The turmoil in the usually tightly controlled potash industry, dominated by Uralkali and North America's Canpotex Ltd export group, has caused buyers to head for the sidelines to await further price reductions.
"While the (job cuts) announcement blames soft demand in developing markets, we believe the real culprit is the BPC (Uralkali-Belaruskali) break-up and the resulting price declines in both (phosphate and potash)," BGC analyst Mark Gulley said in a note to clients.
Potash demand was weak even before last summer's spat between Uralkali and Belaruskali; buying from key importers India and China has been particularly sluggish.
Typically, potash demand grows 3% annually, but it has been flat since 2007 due to the recession, Doyle said.
He said Indian demand, influenced by government subsidies on fertilizer, is unlikely to improve much until after Indian elections this spring.
He said spot Chinese purchases should resume this month. A contract between Canpotex - the export arm of Potash Corp, Mosaic Co and Agrium Inc - and China's Sinofert Holdings Ltd will likely be reached by the end of January, he said.
Potash Corp said on Tuesday it would suspend production at one of its two mills in Lanigan by year-end and cut production at its Cory operations.
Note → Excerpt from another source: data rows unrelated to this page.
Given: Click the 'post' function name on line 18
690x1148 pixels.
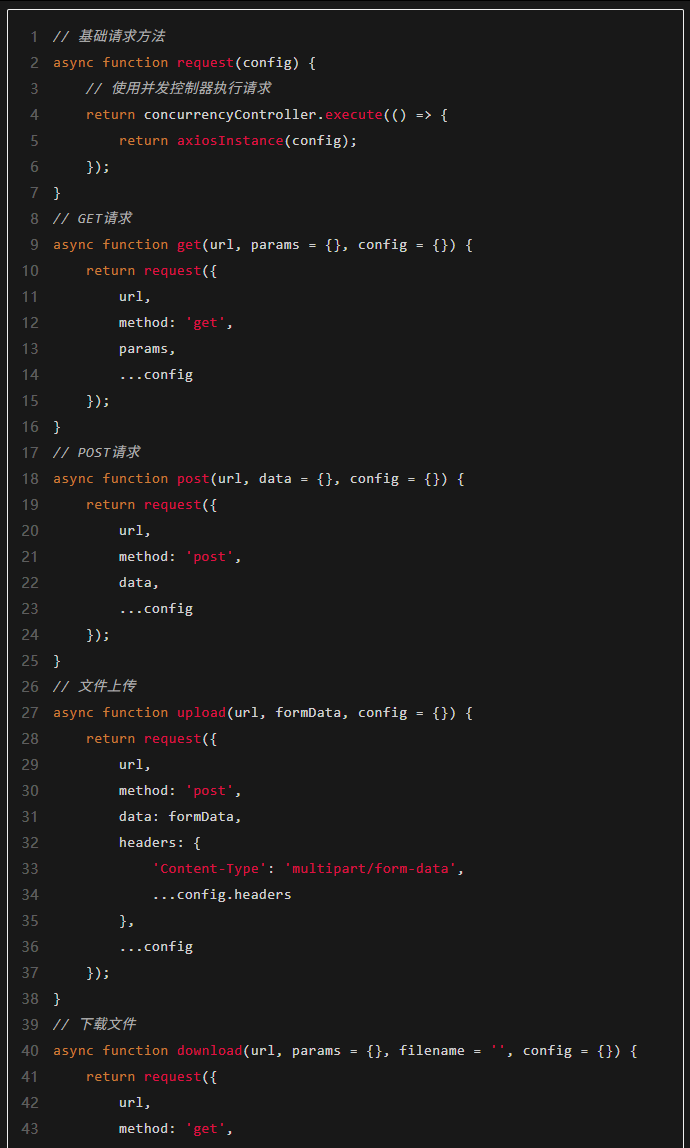Looking at the screenshot, I should 193,478.
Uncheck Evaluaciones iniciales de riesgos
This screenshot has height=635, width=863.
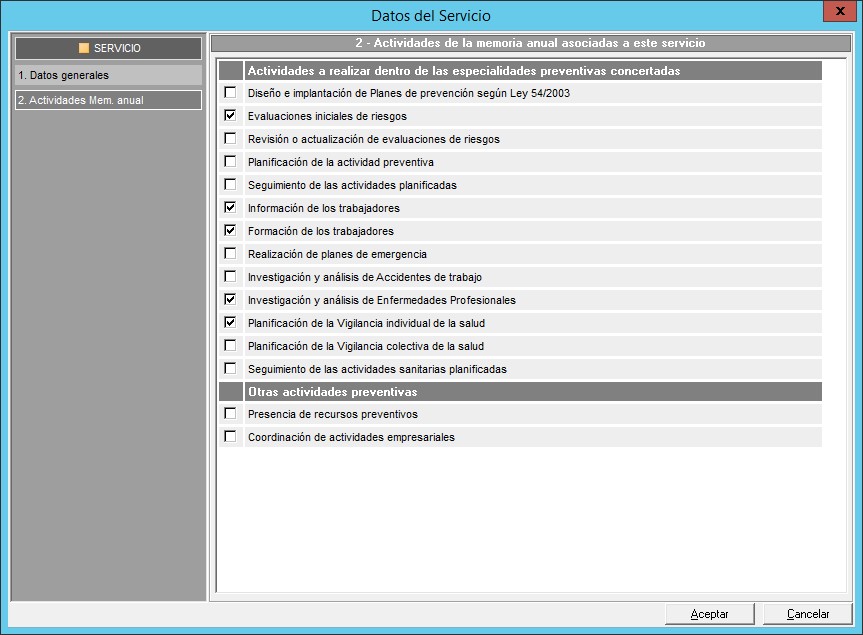point(231,116)
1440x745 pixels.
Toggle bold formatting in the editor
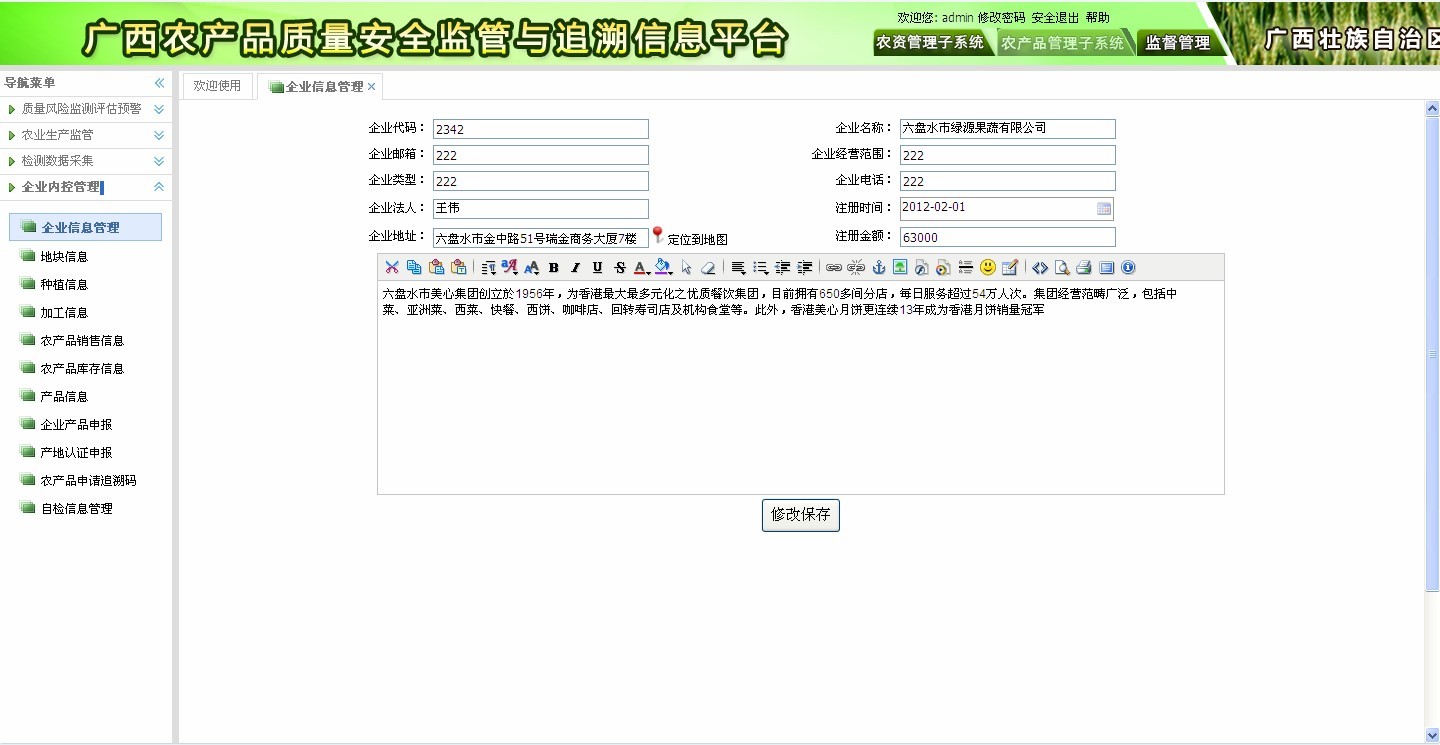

Both operations are in Saskatchewan. It also plans to stop production at its Penobsquis facility in New Brunswick at the end of the 2014 first quarter.
Doyle said the company will still have the ability to supply buyers with more than 10 million tonnes of potash in 2014, combining production with its large stockpiles.
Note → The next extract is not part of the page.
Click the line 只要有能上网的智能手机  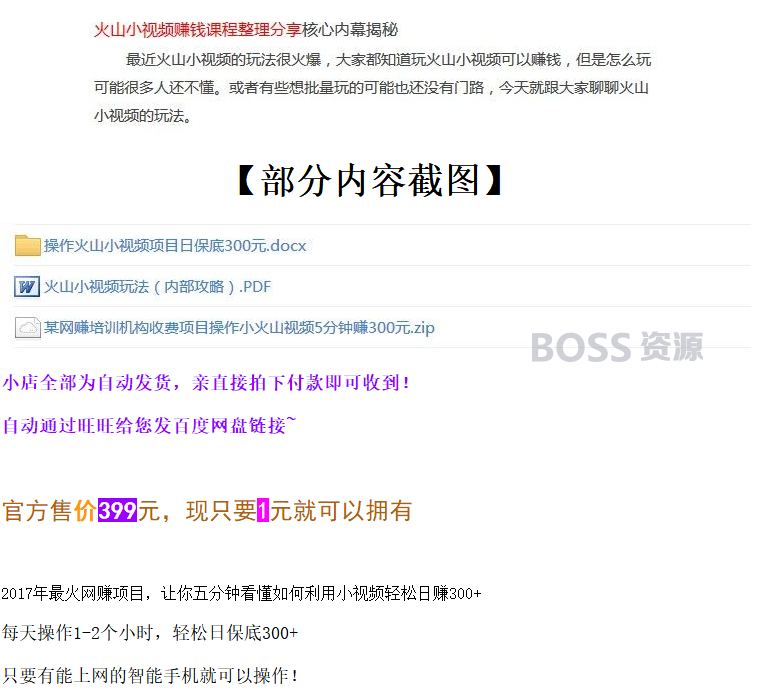[150, 676]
He could not predict how much potash the company will produce in 2014. But he said 2013 production is likely to amount to around 7.75 million tonnes, a little over half of the company's capacity, reflecting output curbs.
"We'll sell exactly what we were going to sell anyway," without the job cuts, Doyle said. "This doesn't affect in any way our ability to service our customers.
"We just had too much capacity versus what we were seeing needed in the foreseeable future."
North American potash stockpiles at the mine level reached 2.8 million tonnes in October, 39% above the average of the previous five years, according to data on Potash Corp's website.
Doyle said Potash Corp remains interested in raising its equity stakes in Israel Chemicals Ltd, Chilean potash and iodine producer SQM, Arab Potash Co and Sinofert. Despite the difficult conditions, it is not looking to sell those investments, he said.
The job cuts also extend to the company's phosphate and nitrogen operations.
It will close its Suwannee River chemical plant, one of two at its White Springs phosphate facility in Florida, in the second half of 2014.
Potash Corp said it expects potash cost savings of $15 to $20 per tonne in 2014 from the job cuts and operation closures, with a targeted reduction of $20 to $30 per tonne by 2016.
The company's potash sales fell to 1.5 million tonnes in the third quarter from 2.1 million tonnes a year earlier, while its average realized price dropped 28% to $307 per tonne.
The company will take a one-time charge of about $70 million related to the job cuts.